→ **EXERCISE**: In the entries below, find the lines with the word "computer" and copy them.

→ **SOURCE DATA**:
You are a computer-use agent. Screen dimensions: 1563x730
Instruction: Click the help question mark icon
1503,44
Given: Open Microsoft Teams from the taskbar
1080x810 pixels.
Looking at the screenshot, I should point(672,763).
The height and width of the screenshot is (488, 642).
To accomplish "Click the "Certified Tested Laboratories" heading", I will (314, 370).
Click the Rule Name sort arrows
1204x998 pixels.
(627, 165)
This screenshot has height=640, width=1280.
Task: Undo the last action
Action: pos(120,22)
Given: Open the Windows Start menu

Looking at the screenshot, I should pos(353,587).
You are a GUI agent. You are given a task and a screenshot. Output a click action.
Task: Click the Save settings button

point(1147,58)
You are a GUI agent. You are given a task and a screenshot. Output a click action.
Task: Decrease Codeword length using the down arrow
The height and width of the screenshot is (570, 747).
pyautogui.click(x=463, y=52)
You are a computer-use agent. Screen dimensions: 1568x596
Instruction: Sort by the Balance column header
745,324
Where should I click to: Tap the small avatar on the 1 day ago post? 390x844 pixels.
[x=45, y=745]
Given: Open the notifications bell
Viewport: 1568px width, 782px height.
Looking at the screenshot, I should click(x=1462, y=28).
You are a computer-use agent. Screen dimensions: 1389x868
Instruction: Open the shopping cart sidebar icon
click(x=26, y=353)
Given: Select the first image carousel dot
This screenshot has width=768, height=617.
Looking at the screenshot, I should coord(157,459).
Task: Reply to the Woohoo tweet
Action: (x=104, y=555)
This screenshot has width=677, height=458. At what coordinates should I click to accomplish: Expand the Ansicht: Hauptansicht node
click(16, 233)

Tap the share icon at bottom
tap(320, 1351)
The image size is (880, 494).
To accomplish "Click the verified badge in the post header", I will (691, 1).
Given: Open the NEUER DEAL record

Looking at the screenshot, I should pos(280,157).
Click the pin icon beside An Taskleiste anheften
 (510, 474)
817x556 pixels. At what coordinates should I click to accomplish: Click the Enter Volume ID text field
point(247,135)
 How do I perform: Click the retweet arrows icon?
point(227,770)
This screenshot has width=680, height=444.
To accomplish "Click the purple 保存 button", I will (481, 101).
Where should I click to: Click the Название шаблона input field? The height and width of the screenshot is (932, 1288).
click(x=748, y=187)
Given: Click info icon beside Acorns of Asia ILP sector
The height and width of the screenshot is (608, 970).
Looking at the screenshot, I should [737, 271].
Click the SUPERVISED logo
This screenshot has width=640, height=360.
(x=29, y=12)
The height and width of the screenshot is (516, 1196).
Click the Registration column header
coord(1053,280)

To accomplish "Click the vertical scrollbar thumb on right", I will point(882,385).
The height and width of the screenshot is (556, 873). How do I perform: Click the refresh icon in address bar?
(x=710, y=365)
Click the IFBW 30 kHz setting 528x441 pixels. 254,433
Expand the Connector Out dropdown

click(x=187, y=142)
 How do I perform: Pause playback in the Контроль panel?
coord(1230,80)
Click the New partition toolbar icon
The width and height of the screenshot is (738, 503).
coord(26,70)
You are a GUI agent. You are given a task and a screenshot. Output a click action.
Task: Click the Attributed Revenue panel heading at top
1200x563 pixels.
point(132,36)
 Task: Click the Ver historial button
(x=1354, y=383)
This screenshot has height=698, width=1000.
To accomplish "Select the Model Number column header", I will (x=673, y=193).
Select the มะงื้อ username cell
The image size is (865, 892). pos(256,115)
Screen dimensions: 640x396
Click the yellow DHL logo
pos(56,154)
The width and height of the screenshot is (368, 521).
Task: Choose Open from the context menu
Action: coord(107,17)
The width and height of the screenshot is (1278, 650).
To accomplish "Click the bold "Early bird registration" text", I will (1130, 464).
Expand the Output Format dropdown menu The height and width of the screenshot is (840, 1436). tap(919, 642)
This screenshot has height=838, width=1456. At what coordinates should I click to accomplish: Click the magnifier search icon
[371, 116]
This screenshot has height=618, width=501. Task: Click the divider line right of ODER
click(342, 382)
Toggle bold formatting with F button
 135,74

→ **RESULT**:
You are a computer-use agent. Screen dimensions: 1563x730
You are a computer-use agent. Screen dimensions: 1568x596
You are a computer-use agent. Screen dimensions: 1389x868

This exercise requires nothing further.